Thousands March to Mark the Palestinian Nakba in Northern Israel
Committee of Arab leaders calls on United Arab List to resign from Bennett's coalition as demonstrators march through the village of Miar, depopulated in 1948

Thousands marched Thursday to mark the Palestinian Nakba in the Lower Galilee in northern Israel, the area where the village of Miar, depopulated in 1948, once stood.
Participants carried Palestinian flags and signs with the names of Arab villages uprooted in Israel’s War of Independence, which Palestinians refer to as the 'catastrophe.' Organizers from the Association for the Defense of the Rights for the Internally Displaced Persons in Israel said that the marchers were strict about not carrying the flags of political parties or movements or calling out political slogans.
The chairman of the Higher Arab Monitoring Committee, Mohammad Barakeh, called during the march for the United Arab list to leave the coalition: “We must be loyal to our national principles. Don’t be part of this coalition. We are not in a position of choosing between Bennett and Netanyahu. We need to be with our Palestinian people.” Both Prime Minister Naftali Bennett and former Prime Minister Benjamin Netanyahu, Barakeh said, “were of the same status,” adding “don’t be in this filthy swamp.”
Barakeh said the principle of the right of return is “a sacred principle from generation to generation. If not us, then our children and grandchildren. We in this march reject any attempt to falsify history, beginning with the Al-Aqsa Mosque which in their language is called the Temple Mount and to the names of our villages. We will not agree to live here except with respect and equality. Our dispute with the Zionist Movement is not about asphalt or paving a road, but about narrative and history.”
Many of the participants in the march were members of the second or third generation after those displaced. “Israel’s statesmen thought that the old ones would die and the young ones would forget, but they failed greatly.
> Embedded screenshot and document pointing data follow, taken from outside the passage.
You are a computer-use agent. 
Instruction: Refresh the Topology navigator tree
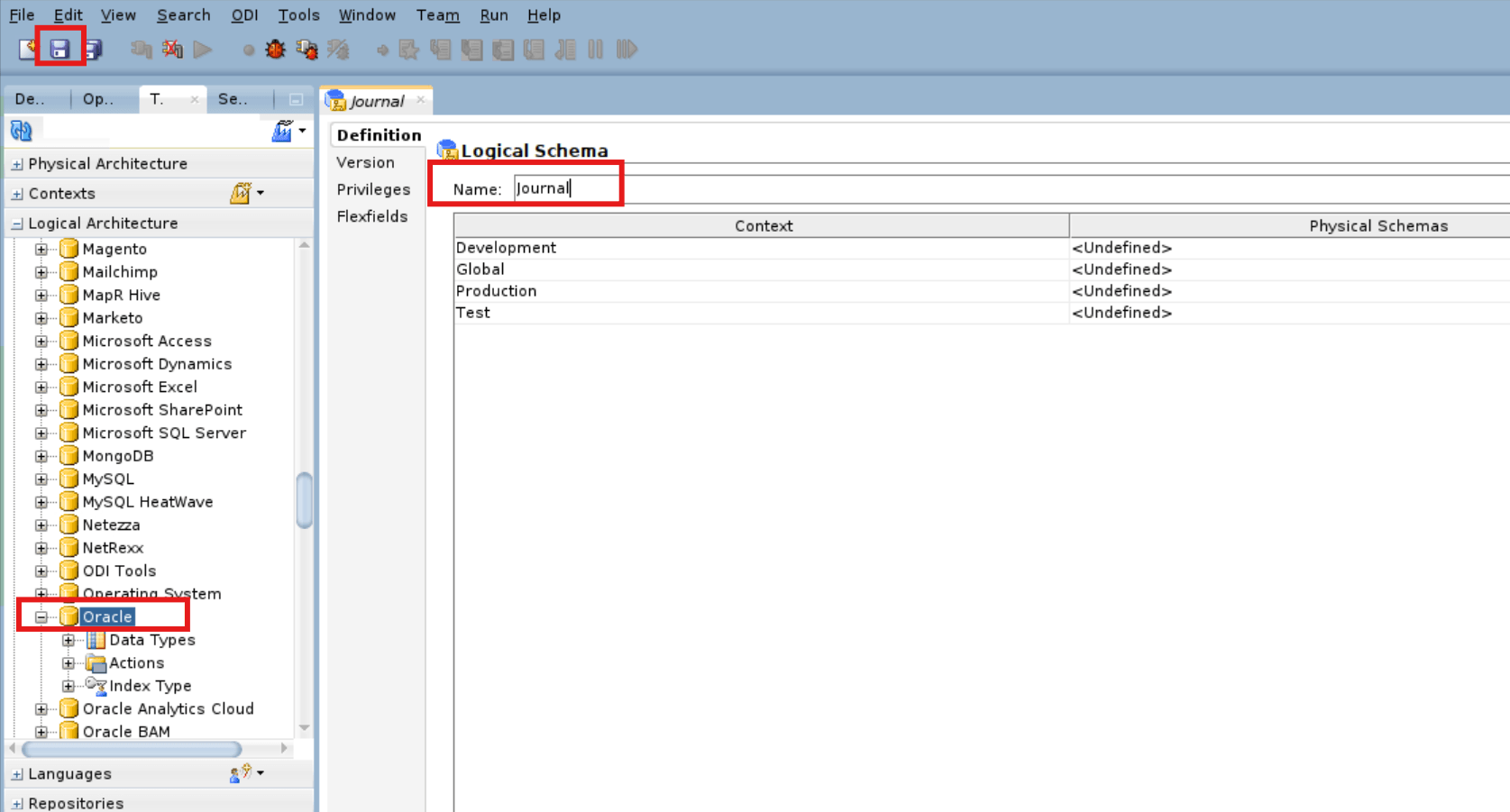click(21, 130)
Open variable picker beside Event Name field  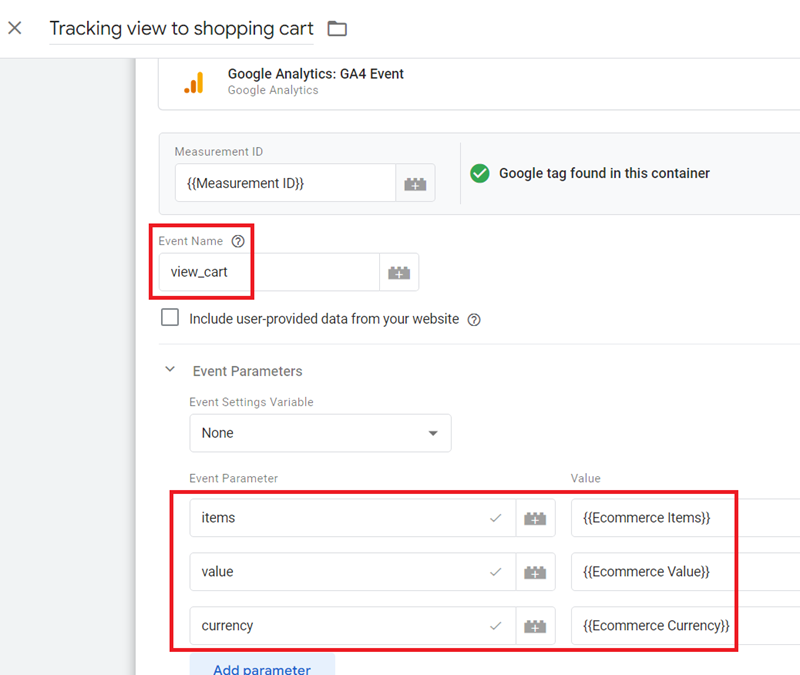tap(399, 271)
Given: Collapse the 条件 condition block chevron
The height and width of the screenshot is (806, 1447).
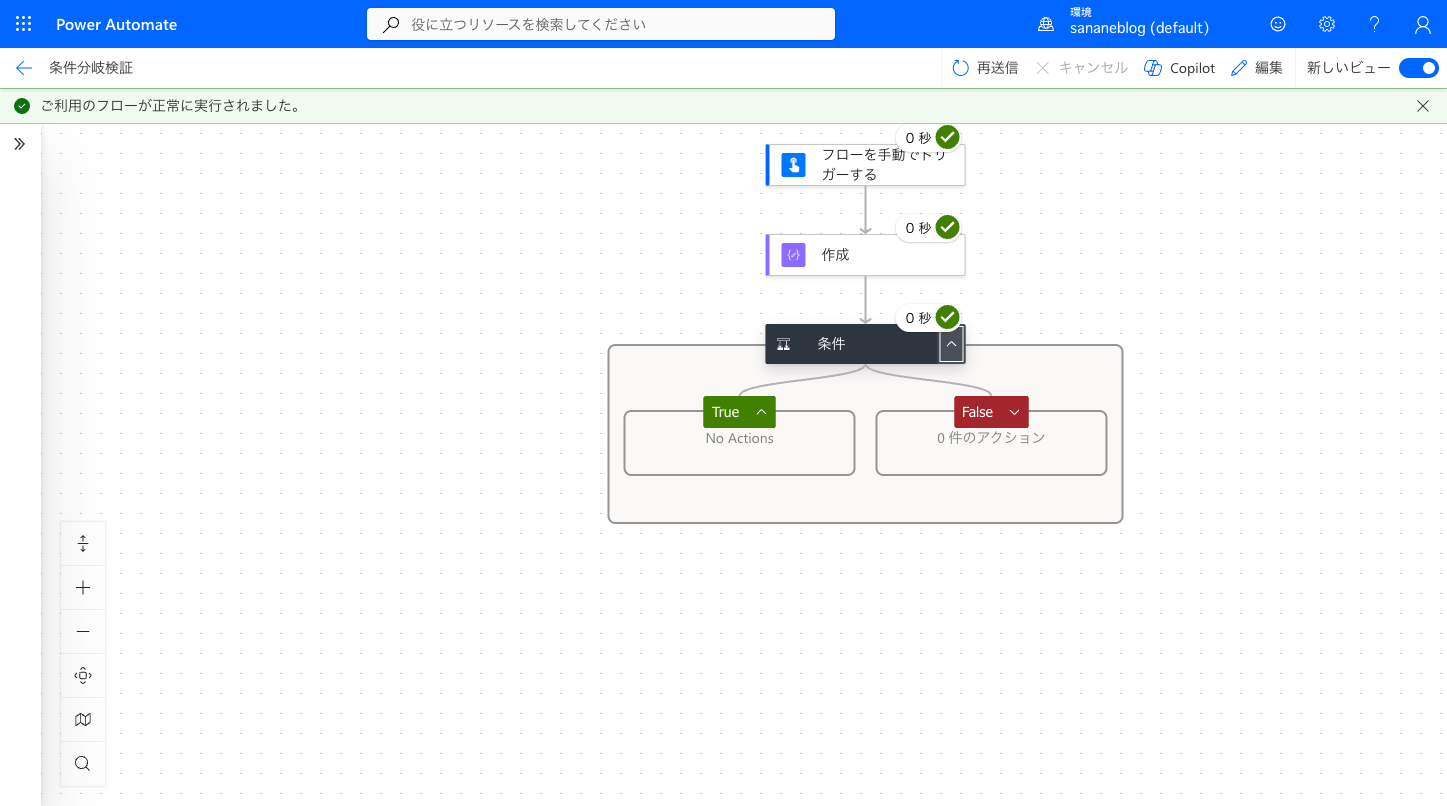Looking at the screenshot, I should [x=952, y=344].
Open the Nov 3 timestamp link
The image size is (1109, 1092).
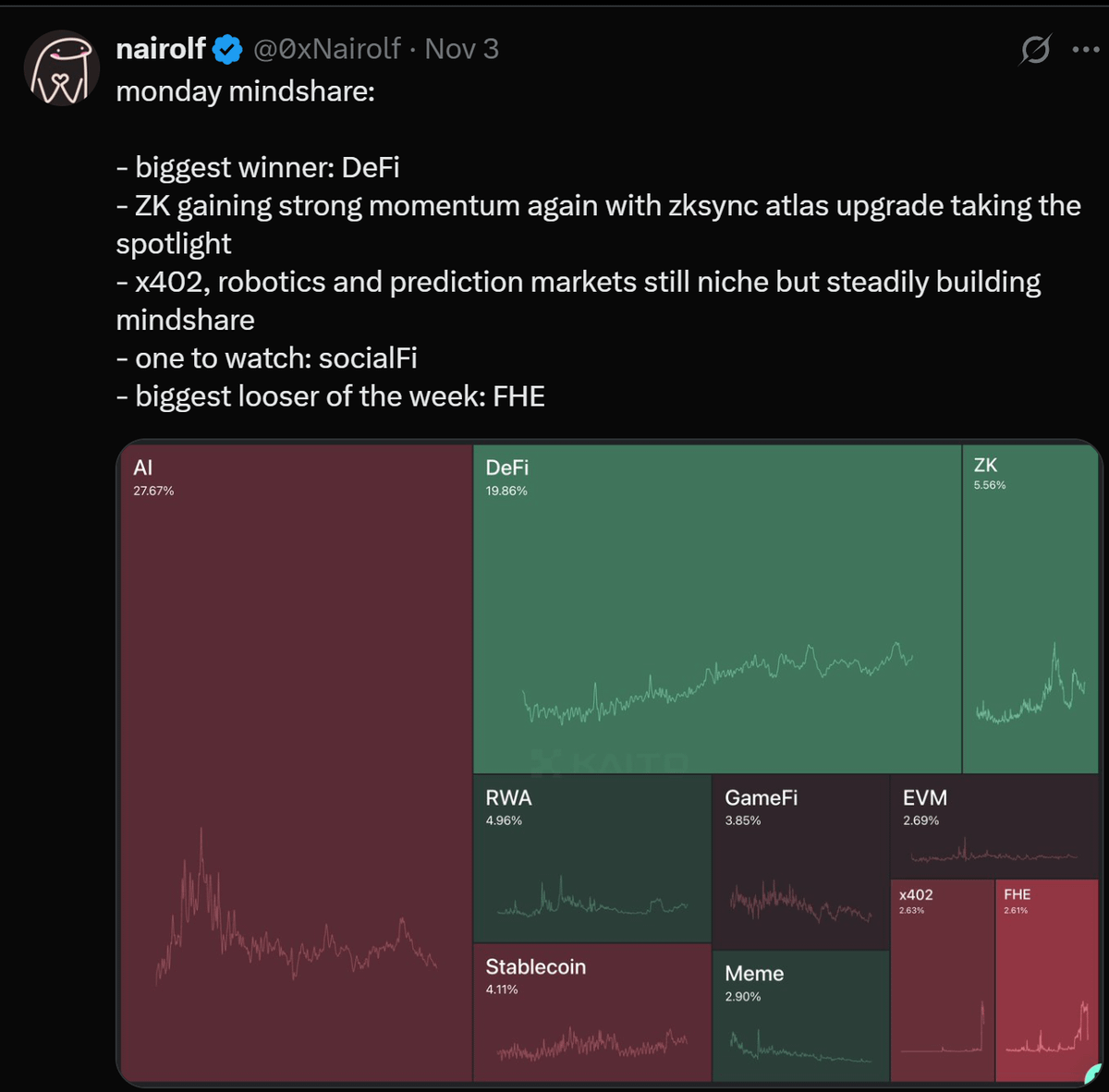[x=461, y=49]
The old ones gave their children the keys to return and that passed from generation to generation,” the writer Taha Muhammad Ali, among the displaced persons from Miar, said.
"Do people coming from Ukraine today deserve to live here while we have no right to live in our homeland? I say to Netanyahu and I say to Bennett – we are not terrorists, we are a people who desire to live and return to our land.”
He added that he “sees the determination of the Palestinian people calling for an end to the occupation, and the right of return of the refugees.”